日本の豊かな海の恩恵は漂流のおかげ!?江戸時代のみかん商人・長右衛門の小笠原漂流記【完】:2ページ目
長右衛門・その後
「……ふむふむ……その方らも大層苦労したようじゃの……」
下田奉行所で証言をまとめた今村伝四郎正長(いまむら でんしろうまさなが)は、長右衛門らの苦労を労いました。
「まさか八丈島より南の海に、左様な島があったとはのぅ……かつて噂に聞いたことはあったが……そうか、実在しておったのか……」
伝承によれば戦国末期、信州の武将・小笠原貞頼(おがさわら さだより)が徳川家康公より領地を与える代わりに南海探検の許可をもらって島々を見つけたと言いますが、確かな記録や証拠は残されていなかったのです。
そのため、長右衛門らは「初めて小笠原諸島に上陸した日本人」として公式に記録されることになりました。
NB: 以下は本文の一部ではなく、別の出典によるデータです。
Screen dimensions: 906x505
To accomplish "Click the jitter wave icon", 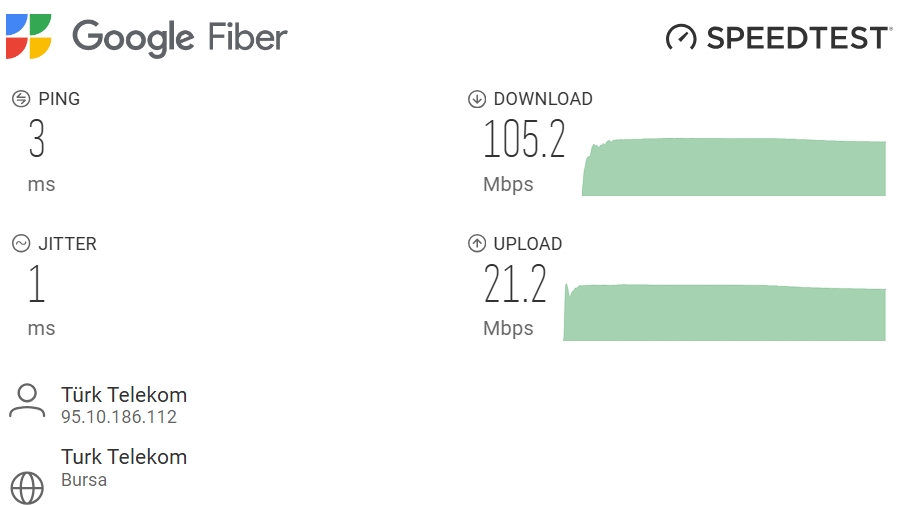I will pyautogui.click(x=21, y=243).
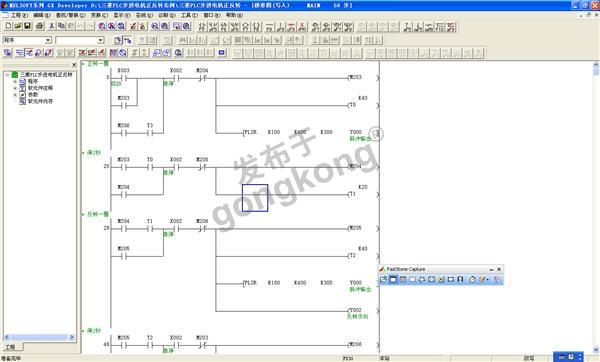Click the New project icon

click(8, 26)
「そうと分かれば御公儀(幕府)には現地を御検分頂き、是非ともお役立て頂きたいものじゃ」
正長はさっそく長右衛門らより詳細に聞き取った島々の調書を江戸に送りましたが、幕府が調査に乗り出したのはそれから5年が経った延宝三1675年。現代以上にゆったりとした「お役所仕事」ぶりが感じられます。
それはそうと、江戸の街では今回の漂流記が話題となり、一躍時の人となった(であろう)長右衛門ら6名ですが、奉行所での取り調べ以降、これと言った記録が残されていません。
恐らく、今回の遭難で受けた損失が大きすぎて商売が傾いてしまったのでしょう。これだけ強烈なエピソードがありながら、屋号さえ記録に残されていないのは、そのためとも考えられます。
現代なら講演依頼や体験記の出版など、ビジネスチャンスを広げる機会もあったでしょうが、自己PRにはとんと疎かったのか、やがて長右衛門たちは世に知られることなく、静かに世を去ったのでした。